The following error was reported after training a network in DIGITS:
ERROR: Check failed: error == cudaSuccess (8 vs. 0) invalid device function
ip2 needs backward computation.
relu1 needs backward computation.
ip1 needs backward computation.
pool2 needs backward computation.
conv2 needs backward computation.
pool1 needs backward computation.
conv1 needs backward computation.
scale does not need backward computation.
label_mnist_1_split does not need backward computation.
mnist does not need backward computation.
This network produces output accuracy
This network produces output loss
Network initialization done.
Solver scaffolding done.
Starting Optimization
Solving
Learning Rate Policy: step
Iteration 0, Testing net (#0)
Data layer prefetch queue empty
Check failed: error == cudaSuccess (8 vs. 0) invalid device function
Any suggestions as to what I should do to fix this? Thank you.
Invalid device function usually means that the code you are trying to run was not compiled for the GPU architecture that you are trying to run it on.
This shouldn’t be an issue with DIGITS itself (as that is basically a graphical front end for a DL framework) but is presumably arising either out of Caffe (or whatever framework you are using in DIGITS) or the cuDNN library itself.

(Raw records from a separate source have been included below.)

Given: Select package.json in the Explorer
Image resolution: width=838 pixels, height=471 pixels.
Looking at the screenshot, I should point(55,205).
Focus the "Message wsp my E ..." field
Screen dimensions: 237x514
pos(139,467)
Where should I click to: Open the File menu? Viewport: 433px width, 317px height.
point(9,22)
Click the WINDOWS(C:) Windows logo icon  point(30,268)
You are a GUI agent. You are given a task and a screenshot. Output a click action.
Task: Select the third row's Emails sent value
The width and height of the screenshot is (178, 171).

You could try updating cuDNN to the newest version. This would likely require you to rebuild (at least re-link) Caffe.
If you installed DIGITS and Caffe and cuDNN using a package manager install method, then this may be a substantial amount of work, at least compared to what you have done so far.
Thank you @txbob
Yes i did use package manager to install DIGITS…
Besides the error above, i also cannot see the option to select GPU in the page to create new model (the same section as model name). Any clue why?

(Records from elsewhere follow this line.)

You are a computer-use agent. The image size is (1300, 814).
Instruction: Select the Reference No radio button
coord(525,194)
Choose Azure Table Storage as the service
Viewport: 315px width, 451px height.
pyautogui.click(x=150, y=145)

How did you install CUDA 8 RC? Did you do any verification of the install?
The problem mentioned in the first post in this thread is actually a problem in the nvidia caffe build (0.14.2) that is pulled with the package manager install of DIGITS 3 (the cuDNN library is OK). The problem should be fixed in some upcoming 0.15 NVcaffe packages.
At this time, some options are:
-
Build the caffe-0.15 branch of NVcaffe manually from source (instructions: DIGITS/BuildCaffe.md at digits-4.0 · NVIDIA/DIGITS · GitHub ), then reconfigure DIGITS 3 to use the new build (instructions: DIGITS/UbuntuInstall.md at digits-3.0 · NVIDIA/DIGITS · GitHub )
-
Wait for the new DIGITS v4 and NVcaffe v0.15 packages to be released. I can’t predict the future but this might happen in the next 30 days or so.
Thank you @txbob, will wait for DIGITS v4 release.